"Assessment of Skin Types

Not all skins are created equal when it comes to protection from the destructive effects of UV radiation. The harmful effects of sunlight occur earlier in people with less intrinsic skin pigment, and later in people with more intrinsic skin pigment. Simply stated, the more skin pigment, the better. Because of the strong relationship between intrinsic pigmentation and natural resistance to sun damage, recommendations on sun protection should be based on estimates of intrinsic skin pigmentation.
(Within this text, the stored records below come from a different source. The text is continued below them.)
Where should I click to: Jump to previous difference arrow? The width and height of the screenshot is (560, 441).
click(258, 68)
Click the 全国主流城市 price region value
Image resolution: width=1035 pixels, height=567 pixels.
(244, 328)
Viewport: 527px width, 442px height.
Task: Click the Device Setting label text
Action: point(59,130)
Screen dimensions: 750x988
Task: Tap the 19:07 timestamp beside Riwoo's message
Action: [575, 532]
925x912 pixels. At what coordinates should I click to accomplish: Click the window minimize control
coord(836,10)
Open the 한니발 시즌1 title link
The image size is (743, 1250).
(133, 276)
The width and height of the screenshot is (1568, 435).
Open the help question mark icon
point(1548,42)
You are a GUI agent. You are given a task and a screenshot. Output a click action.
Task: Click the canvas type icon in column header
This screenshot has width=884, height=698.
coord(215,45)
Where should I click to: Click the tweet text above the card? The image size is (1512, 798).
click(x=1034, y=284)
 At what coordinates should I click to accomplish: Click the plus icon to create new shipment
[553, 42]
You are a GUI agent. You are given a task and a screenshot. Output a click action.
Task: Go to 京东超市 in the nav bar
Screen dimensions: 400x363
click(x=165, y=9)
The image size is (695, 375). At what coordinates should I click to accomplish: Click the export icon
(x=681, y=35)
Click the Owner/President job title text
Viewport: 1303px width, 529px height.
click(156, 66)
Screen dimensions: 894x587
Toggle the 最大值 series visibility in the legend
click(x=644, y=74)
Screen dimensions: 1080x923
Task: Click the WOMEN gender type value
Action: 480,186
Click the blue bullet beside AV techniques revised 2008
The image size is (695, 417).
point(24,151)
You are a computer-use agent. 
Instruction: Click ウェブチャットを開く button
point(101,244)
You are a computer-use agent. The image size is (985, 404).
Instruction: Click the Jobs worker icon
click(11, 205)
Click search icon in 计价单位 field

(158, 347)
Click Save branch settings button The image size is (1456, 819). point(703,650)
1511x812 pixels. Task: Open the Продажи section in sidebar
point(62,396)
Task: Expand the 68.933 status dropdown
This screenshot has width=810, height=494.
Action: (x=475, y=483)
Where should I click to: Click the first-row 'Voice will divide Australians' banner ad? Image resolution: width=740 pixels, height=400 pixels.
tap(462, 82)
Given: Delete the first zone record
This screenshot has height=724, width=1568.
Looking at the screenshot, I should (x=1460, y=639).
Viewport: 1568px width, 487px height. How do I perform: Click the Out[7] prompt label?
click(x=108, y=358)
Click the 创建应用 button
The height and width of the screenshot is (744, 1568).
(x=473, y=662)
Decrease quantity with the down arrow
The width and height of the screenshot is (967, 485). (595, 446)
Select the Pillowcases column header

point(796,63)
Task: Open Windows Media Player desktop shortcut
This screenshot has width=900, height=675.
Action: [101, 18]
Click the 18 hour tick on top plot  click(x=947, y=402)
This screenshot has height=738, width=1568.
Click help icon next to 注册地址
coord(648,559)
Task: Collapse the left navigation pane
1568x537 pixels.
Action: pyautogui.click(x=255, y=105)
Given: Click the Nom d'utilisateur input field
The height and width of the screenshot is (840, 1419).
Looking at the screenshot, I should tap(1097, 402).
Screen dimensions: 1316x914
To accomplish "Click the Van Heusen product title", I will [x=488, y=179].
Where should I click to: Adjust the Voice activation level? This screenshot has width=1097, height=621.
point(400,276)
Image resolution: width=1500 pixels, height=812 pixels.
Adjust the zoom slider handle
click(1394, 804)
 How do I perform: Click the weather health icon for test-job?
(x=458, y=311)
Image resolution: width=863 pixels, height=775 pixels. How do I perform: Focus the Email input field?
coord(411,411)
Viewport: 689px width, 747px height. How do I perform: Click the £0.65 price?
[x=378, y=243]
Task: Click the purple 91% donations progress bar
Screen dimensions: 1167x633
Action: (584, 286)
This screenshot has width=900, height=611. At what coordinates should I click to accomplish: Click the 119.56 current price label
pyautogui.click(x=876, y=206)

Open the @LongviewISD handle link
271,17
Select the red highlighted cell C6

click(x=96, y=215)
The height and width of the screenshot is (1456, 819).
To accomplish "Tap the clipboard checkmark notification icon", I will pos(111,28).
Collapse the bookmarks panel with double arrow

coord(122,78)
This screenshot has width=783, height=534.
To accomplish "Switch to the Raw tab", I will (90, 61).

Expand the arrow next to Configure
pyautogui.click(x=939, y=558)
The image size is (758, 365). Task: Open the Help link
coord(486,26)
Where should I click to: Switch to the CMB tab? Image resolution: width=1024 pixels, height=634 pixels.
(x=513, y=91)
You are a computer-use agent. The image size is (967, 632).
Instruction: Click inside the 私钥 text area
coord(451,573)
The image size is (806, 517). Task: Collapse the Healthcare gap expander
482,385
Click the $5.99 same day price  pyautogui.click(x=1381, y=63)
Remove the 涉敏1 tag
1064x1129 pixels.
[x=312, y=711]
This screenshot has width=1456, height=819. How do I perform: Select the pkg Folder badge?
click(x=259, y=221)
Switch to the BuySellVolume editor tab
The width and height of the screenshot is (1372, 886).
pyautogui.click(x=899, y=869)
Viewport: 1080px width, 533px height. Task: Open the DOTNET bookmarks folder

A simple system has been devised to categorize skin pigmentation types based on previous sun exposure reactions [167]. Those individuals having a darker constitutive (e.g., non-sun induced) pigmentation generally have a greater ability to tan. Type 1 individuals are those that never tan and always sunburn if exposed to any appreciable amount of sunlight (primarily red headed individuals and lightly complected blondes). Type 2 individuals frequently burn but are able to tan to a small degree after extended sun exposure. Type 3 individuals are those which burn infrequently and tan readily. The largest percentage of Caucasian individuals fall into pigmentation types 2 and 3. Type 4 rarely burn and tan heavily with moderate sun exposures (individuals of oriental, American Indian, Mediterranean and Latin American descent). Type 5 individuals have dark constitutive pigmentation but become noticeably darker with sun exposure (light complected black individuals, those of Indian descent). Finally, type 6 individuals are those with the heaviest constitutive pigmentation (dark skinned blacks)."